Karen shook her head, whispering, 'I can't, Glenn. Charles isn't well, he's had one heart attack. He could have another, and if I were the cause of it, it would be on my conscience for the rest of my life.'

He thrust her away from him and said between his teeth, 'You're a stupid, obstinate, masochistic little idiot. You're determined to suffer, so suffer you will and you're going to see to it that nobody's going to stop you. From this moment on, I wash my hands of you. Why should I care what happens to you? What happens to any damned woman, for that matter. They're all the same, out for what they can get, no matter how much they have to prostitute themselves to get it.'

He strode out and she didn't call him back. They seemed to have nothing to talk about any more.

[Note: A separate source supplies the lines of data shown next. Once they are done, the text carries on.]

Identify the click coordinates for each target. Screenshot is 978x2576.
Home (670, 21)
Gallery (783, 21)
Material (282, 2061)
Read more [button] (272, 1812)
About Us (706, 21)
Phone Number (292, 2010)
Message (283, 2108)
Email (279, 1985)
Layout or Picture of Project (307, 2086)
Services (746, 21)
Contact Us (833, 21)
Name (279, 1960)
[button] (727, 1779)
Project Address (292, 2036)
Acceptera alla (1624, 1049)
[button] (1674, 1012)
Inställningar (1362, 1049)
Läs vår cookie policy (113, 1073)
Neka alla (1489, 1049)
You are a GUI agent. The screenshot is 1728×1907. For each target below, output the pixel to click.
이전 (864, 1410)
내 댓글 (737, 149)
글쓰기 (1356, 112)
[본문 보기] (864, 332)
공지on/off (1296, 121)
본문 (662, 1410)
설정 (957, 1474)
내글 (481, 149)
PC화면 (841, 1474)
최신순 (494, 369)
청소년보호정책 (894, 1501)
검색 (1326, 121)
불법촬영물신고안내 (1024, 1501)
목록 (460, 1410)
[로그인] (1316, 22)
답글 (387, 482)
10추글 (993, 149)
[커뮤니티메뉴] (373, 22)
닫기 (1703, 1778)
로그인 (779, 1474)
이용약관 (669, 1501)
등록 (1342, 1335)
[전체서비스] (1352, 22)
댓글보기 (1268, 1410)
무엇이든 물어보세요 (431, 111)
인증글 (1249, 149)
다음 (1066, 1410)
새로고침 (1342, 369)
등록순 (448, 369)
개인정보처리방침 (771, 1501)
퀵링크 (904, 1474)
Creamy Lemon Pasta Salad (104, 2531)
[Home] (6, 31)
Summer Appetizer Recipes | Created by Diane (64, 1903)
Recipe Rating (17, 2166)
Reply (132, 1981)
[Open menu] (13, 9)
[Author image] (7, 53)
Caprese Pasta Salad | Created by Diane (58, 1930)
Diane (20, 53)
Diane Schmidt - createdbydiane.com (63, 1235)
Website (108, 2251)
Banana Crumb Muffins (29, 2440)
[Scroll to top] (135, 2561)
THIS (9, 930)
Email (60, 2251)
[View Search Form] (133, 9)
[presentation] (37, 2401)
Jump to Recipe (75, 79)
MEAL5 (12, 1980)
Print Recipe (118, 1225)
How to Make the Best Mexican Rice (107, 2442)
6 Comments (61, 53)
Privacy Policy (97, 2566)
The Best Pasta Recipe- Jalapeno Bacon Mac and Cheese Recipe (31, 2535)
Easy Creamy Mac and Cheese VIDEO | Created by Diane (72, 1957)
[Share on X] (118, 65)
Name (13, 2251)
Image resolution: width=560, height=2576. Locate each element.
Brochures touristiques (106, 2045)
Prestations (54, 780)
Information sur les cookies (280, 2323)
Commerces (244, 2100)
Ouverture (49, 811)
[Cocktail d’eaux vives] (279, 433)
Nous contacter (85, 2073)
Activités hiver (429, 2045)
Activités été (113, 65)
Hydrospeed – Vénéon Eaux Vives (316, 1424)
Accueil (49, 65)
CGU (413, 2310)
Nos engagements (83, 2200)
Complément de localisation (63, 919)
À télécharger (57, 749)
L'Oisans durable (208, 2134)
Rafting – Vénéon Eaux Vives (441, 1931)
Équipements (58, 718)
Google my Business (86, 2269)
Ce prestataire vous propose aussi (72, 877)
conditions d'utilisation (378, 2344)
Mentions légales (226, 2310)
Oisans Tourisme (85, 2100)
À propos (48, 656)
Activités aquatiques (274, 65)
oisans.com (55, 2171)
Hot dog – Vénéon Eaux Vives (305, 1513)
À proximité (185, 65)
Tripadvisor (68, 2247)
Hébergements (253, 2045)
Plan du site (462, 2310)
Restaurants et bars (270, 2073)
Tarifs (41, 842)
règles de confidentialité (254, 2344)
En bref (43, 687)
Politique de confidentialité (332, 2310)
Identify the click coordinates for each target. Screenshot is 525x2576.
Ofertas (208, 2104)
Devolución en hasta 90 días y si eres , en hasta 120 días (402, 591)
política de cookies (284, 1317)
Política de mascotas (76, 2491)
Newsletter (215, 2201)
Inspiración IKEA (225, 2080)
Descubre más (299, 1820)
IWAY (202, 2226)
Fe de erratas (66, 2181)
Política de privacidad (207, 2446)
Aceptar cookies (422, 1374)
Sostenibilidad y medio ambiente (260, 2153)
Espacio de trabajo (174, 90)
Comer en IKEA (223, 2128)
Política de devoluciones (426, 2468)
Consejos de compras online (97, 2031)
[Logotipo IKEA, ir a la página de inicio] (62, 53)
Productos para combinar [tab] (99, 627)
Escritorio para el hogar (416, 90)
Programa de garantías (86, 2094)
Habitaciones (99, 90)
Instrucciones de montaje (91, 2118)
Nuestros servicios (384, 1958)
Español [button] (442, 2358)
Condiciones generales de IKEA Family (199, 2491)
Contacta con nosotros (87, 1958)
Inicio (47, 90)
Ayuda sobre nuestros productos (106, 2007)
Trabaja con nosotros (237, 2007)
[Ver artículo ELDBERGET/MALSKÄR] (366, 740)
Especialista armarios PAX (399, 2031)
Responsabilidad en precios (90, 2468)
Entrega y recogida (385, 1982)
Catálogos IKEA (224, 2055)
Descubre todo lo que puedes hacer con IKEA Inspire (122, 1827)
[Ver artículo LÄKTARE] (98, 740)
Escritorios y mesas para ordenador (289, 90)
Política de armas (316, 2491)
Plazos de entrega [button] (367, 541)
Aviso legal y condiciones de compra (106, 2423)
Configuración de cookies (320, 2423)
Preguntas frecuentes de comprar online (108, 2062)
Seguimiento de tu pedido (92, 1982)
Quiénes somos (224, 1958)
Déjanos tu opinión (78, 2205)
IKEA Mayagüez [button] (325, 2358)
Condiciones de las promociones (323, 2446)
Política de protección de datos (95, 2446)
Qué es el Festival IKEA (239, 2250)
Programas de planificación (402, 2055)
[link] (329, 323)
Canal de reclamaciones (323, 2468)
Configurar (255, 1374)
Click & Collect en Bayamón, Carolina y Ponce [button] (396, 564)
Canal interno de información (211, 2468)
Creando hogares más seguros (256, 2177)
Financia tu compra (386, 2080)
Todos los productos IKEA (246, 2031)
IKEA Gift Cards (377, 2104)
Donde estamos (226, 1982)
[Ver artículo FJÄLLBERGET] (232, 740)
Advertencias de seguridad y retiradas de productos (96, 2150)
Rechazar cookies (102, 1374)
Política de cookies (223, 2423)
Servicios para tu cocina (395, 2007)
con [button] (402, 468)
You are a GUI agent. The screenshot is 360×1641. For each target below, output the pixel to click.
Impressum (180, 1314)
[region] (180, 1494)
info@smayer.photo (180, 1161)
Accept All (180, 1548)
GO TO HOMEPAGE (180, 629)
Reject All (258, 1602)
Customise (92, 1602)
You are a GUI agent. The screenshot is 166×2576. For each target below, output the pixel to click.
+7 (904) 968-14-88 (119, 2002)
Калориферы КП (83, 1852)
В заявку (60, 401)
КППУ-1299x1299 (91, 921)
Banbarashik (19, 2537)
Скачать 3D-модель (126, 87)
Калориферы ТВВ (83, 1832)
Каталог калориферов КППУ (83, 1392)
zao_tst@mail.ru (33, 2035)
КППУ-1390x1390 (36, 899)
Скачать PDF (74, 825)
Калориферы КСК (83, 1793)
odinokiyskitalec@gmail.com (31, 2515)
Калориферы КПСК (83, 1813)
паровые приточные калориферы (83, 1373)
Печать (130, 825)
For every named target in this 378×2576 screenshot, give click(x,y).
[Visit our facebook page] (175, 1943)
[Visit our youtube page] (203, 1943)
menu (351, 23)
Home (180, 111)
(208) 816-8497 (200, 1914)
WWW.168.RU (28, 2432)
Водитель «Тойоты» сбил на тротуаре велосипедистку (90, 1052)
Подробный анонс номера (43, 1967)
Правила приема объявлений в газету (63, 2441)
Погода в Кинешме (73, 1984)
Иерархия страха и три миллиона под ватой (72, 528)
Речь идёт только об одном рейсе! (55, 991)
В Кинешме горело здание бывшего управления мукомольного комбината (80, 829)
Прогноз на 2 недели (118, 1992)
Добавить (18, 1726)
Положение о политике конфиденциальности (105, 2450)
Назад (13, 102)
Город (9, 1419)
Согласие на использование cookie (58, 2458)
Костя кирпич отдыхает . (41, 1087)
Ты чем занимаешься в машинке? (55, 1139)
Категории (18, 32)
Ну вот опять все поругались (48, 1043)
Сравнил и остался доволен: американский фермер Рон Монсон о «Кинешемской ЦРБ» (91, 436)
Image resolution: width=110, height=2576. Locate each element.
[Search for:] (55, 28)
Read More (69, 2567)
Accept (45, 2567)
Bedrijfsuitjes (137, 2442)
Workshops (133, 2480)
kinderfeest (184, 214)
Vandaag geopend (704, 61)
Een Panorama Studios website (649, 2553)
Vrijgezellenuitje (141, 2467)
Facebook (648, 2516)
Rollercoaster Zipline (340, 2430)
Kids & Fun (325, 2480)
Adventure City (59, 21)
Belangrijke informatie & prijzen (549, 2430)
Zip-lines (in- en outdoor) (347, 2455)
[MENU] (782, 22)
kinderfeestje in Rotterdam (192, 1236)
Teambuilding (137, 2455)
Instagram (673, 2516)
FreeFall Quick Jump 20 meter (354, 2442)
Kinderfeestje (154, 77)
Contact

One morning Karen passed Tim Sutter in the corridor. He smiled cheekily and she asked him where he and his brother had been.

'Sleeping rough,' he said. 'Park benches, bus shelters. Can we go back to old man Viv's and get our things, miss?'

'No. I'll pack them up tonight and bring them to school tomorrow.'

'Did you get the police on us, miss?'

'I did not get the police on to you. But if you and your brother are involved in the slightest bit of wrong doing from now on, I'm informing the police of everything that happened that day in the van.'

He grinned again. 'They wouldn't believe you, miss. It would be your word against both of ours. And we'd say you agreed to come with us.'

'It wouldn't be that easy, Tim. Don't forget Mr Earl was a witness.'

'He wasn't. He didn't see anything, did he?'

'You say much more, boy,' Karen said, showing real anger at last, 'and I'll go straight to the head teacher and tell him everything.'

He scuttled away.

Karen did not revive the music club. She thought it best to leave it in abeyance until Charles returned. When she had told him that Glenn had disbanded it, Charles was not angry as she had thought he might be. He was, in fact, pleased, saying that if it didn't exist, no one could ruin it. He was confident, he said, that when he returned he could resuscitate it and catch the old members' interest again.

The term came to an end at last and Charles went to his brother's and sister-in-law's for the Easter holiday.

He had invited Karen to accompany him, but a day or two before they were due to leave, she developed a cold. Charles said frankly that he would rather she did not go with him, in case he caught her cold.

His bluntness hurt, but she reasoned her resentment away. If he had caught it and it had gone to his chest, immeasurable damage might have been done in the way of complications.

Honor and Monty went touring with their caravan, so Karen took her lonely walks in the local woods. Once she met Glenn. He, too, was out walking, as lonely as she was, but she thought, unlike her, he took his loneliness along with him willingly, like a favourite dog on a leash.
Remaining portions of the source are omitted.